A few things are confusing me about the plot right now. “Sine Qua Non” has some seemingly highly contrived and out of character scenes to bring about certain plot movements (Adama on own, Lee as President, Saul as Commander) so I hope the payoff is worth it.
But today I want to consider two bigger pictures. For some time I’ve been puzzling over why the final five are sleepers. Indeed, even though they are no longer fully sleepers, they don’t yet know anything more. I’m also wondering what the point of the quest plot has been.
Sleepers
I’m imagining that the Final Five are ancient cybernetic beings who once lived as humans on Earth, thousands of years ago. They are of beyond human intelligence, but they still value their human origins. In order to stay in touch with their humanity, they regularly do “incarnations.” They create a copy who is born and lives “fully” human. This copy is artificial, possibly born to an earlier copy or inserted into an unsuspecting womb (though not Virgin Mary style) and is designed to live a human life. No superior abilities, no knowledge of their origins.
Then, at or near the end of their lives, the lifetime experiences of this copy would be uploaded and merged into the higher mind. This cycle of human lifetimes would keep the higher being in touch with their humanity. The normal cycle might be to lead a full life, never knowing the truth. It might be that this time, it was interrupted by special events. Or it might be that every cycle includes an awakening before merging with the whole.
We need something like this because right now we are faced with two choices:
- The Final Cylon is a major character like Adama, Roslin, Baltar, Lee or Starbuck, with Baltar having the most clues. But this takes away from the character’s human story and puts the “hand of god” too much into the story. If the big events have been driven so directly, especially by a character like Adama, Roslin or Baltar, it undoes much of what we have seen.
- The Final Cylon is, as the Last Supper interview says, a minor character. Boooooring. How can Gaeta or Cottle or the rest give us the shocking end of series surprise we know we’re in for?
If we can find a way to make a major character like Baltar be Cylon, but still be human and not be acting as/for the higher beings, perhaps it can work. Now one problem is that the 4 current members of the Final Five did do a few special things. Somebody sabotaged the food, and Tyrol found the Temple.
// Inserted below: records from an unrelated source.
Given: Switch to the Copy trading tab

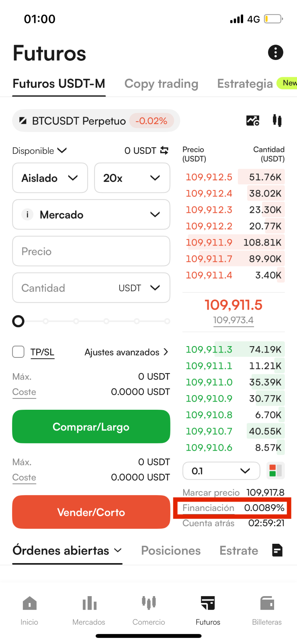Looking at the screenshot, I should (161, 84).
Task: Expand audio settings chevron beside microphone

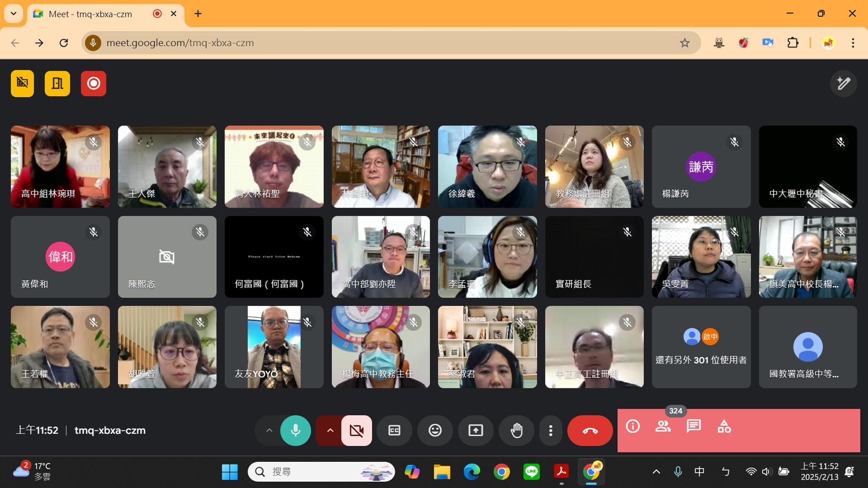Action: (269, 430)
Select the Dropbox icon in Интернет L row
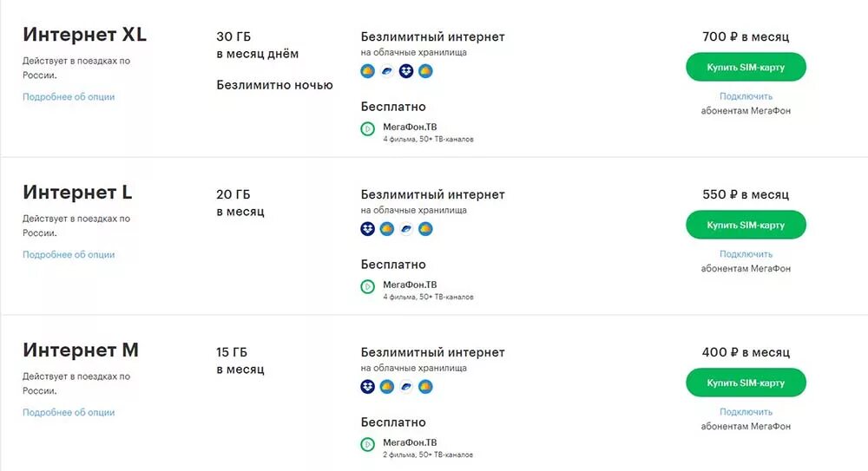 tap(367, 229)
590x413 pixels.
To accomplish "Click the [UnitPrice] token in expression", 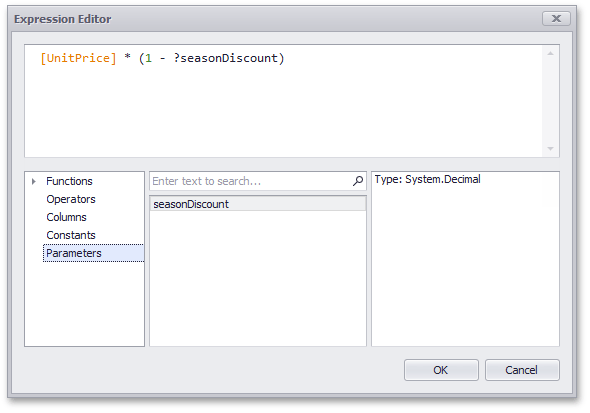I will click(78, 58).
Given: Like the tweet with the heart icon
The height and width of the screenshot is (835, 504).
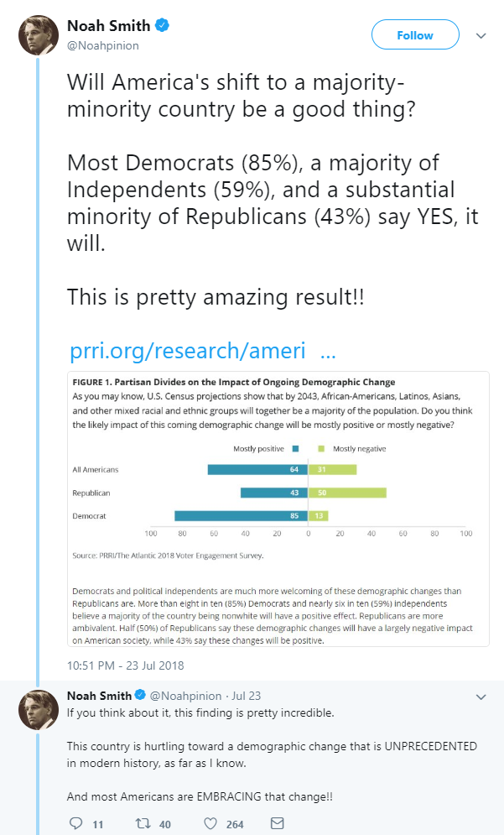Looking at the screenshot, I should [x=210, y=823].
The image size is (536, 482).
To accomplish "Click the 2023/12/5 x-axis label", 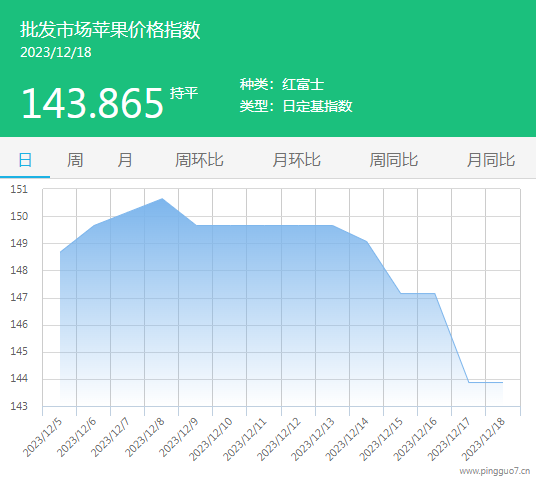I will coord(43,437).
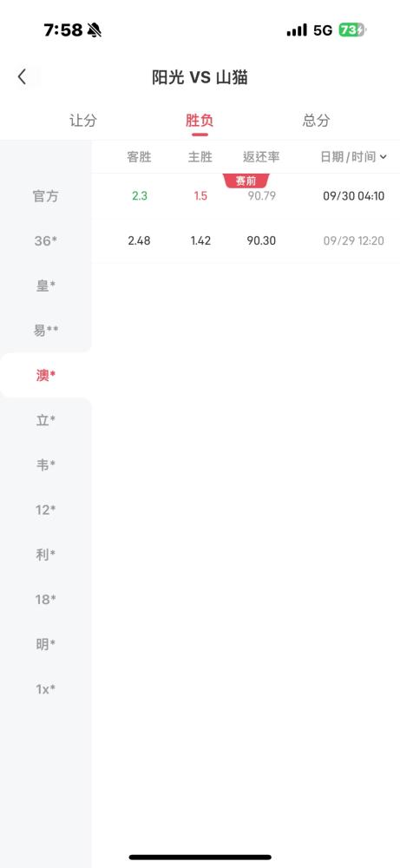Tap the muted bell icon in status bar

pos(95,30)
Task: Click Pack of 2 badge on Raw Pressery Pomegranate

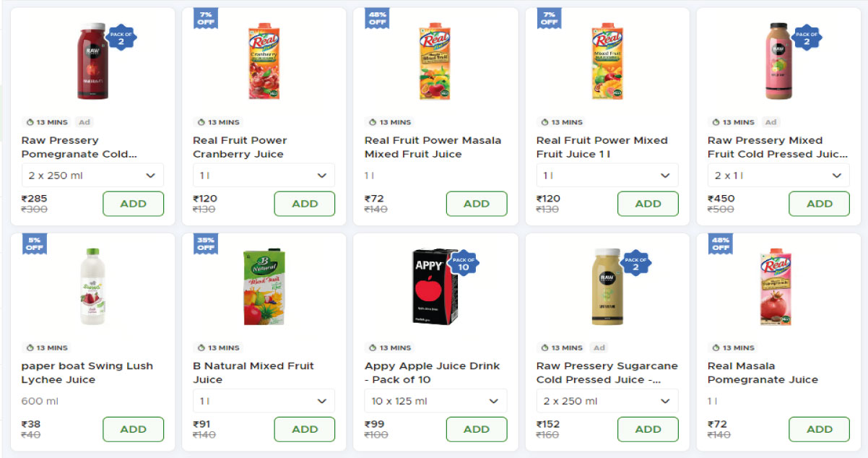Action: click(121, 38)
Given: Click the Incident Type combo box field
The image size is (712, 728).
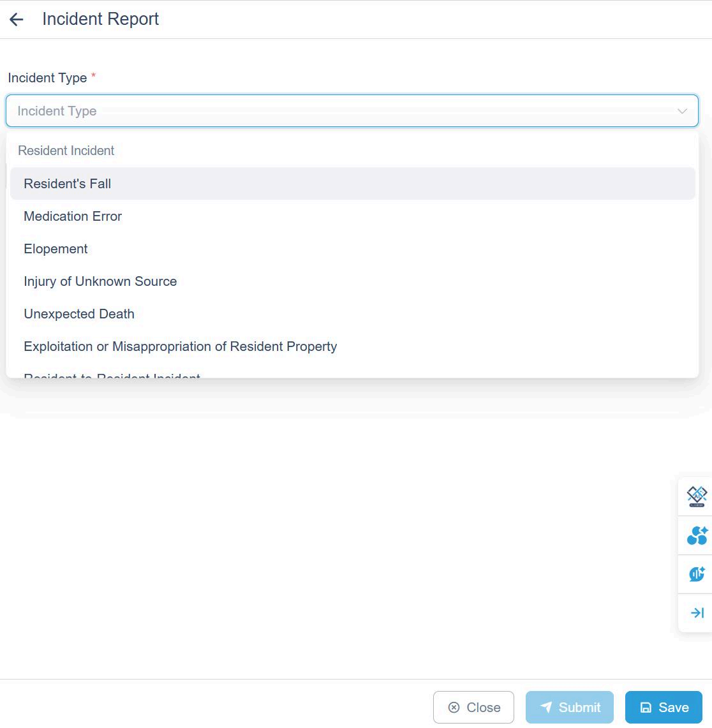Looking at the screenshot, I should [345, 111].
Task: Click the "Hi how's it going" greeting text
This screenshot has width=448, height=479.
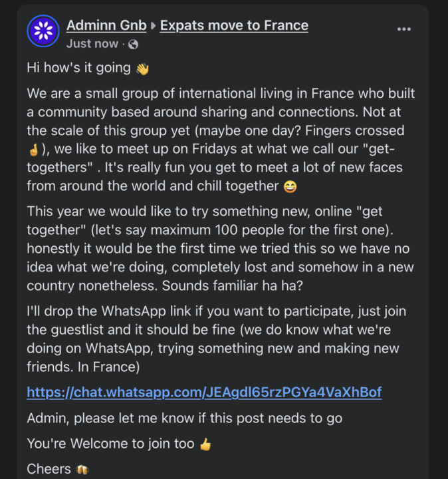Action: pos(78,68)
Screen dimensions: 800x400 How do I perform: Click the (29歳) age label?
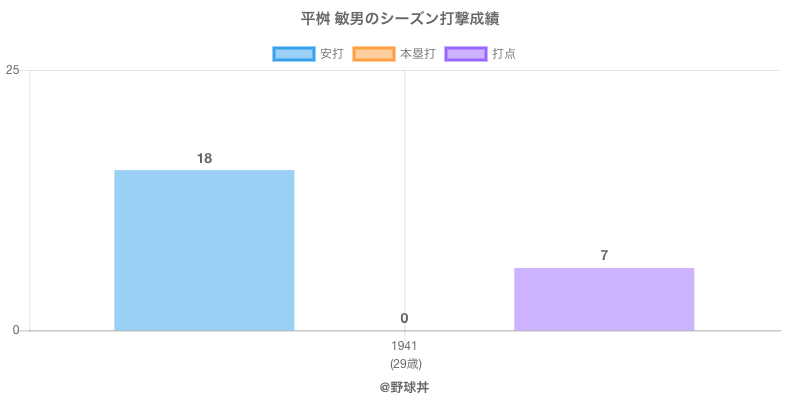[x=404, y=363]
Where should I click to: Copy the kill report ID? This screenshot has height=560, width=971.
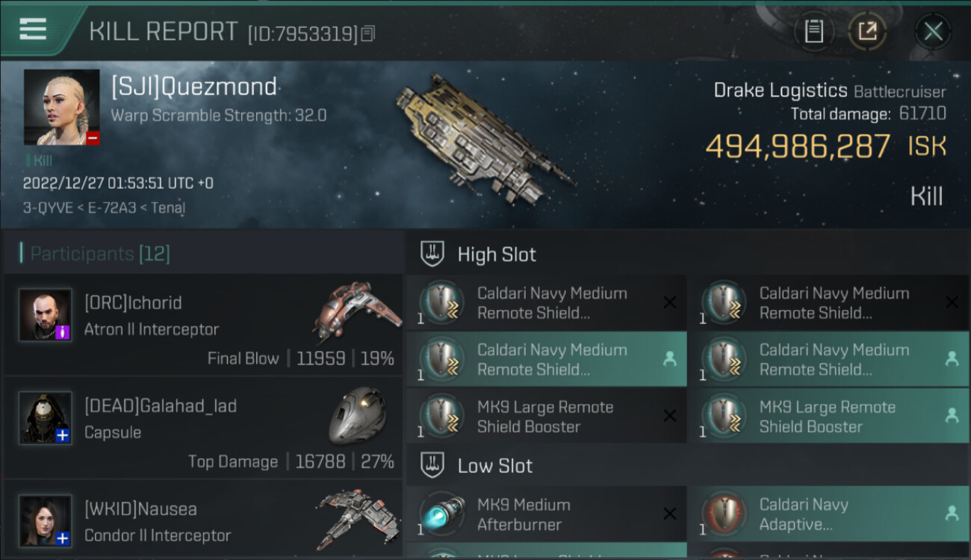point(367,34)
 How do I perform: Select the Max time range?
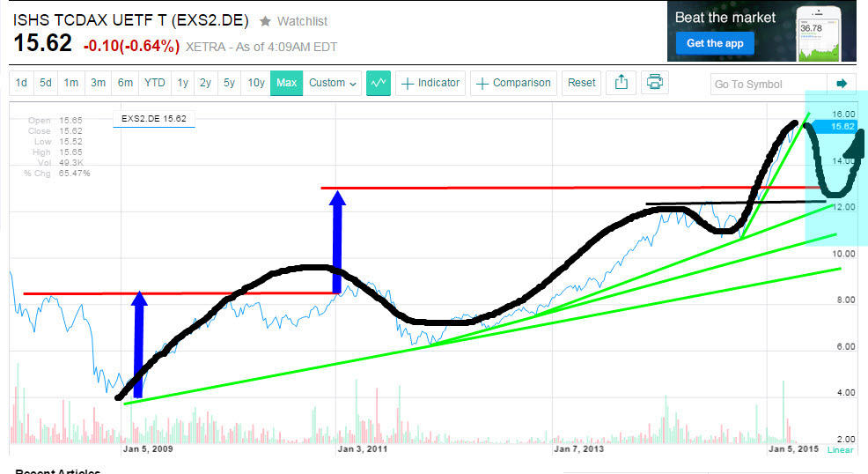pos(287,83)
Now there is a good literary reason for this approach. Vernor Vinge correctly writes that humans can’t write workable fiction about superminds, any more than 8 year olds could write workable stories about adults. Yet if you have had AI for thousands of years, you’ve got superminds. So how do you manage that in a story?
What you do is you create human slices of the superminds, that we can understand and relate to as characters, and whose actions make sense. They are different but not incomprehensible. If they ever do get their full super-cylon knowledge, they become part of the setting, and not characters any more. And we want them to be characters.
What’s the point of the quest?
We’ve seen this long quest with little clues and hints:
- War
- Arrow of Apollo
- Hologram of Zodiac in Tomb of Athena
- Earth probe drifting in space
- Redirection to Temple of Five
- Trip to Ionian Nebula
- Starbuck taken to Earth, given vision of Cylon civil war aftermath so she’ll talk to the Hybrid
- Hybrid tells her that 3 can point out the Five to her, and they know about Earth
Now while the Five don’t consciously know about Earth, I suspect the information is somewhere in them.
But why? Why this contrived and roundabout quest and series of clues, just to end up with “Go ask your buddy there, he’s been with you all along and one of us all along.”
I understand the drama, but why would we have such a strange quest with the answer with them all along? I know we’ve seen that in other stories but I don’t find it satisfying. I hope the writing crew figures a way to make it so.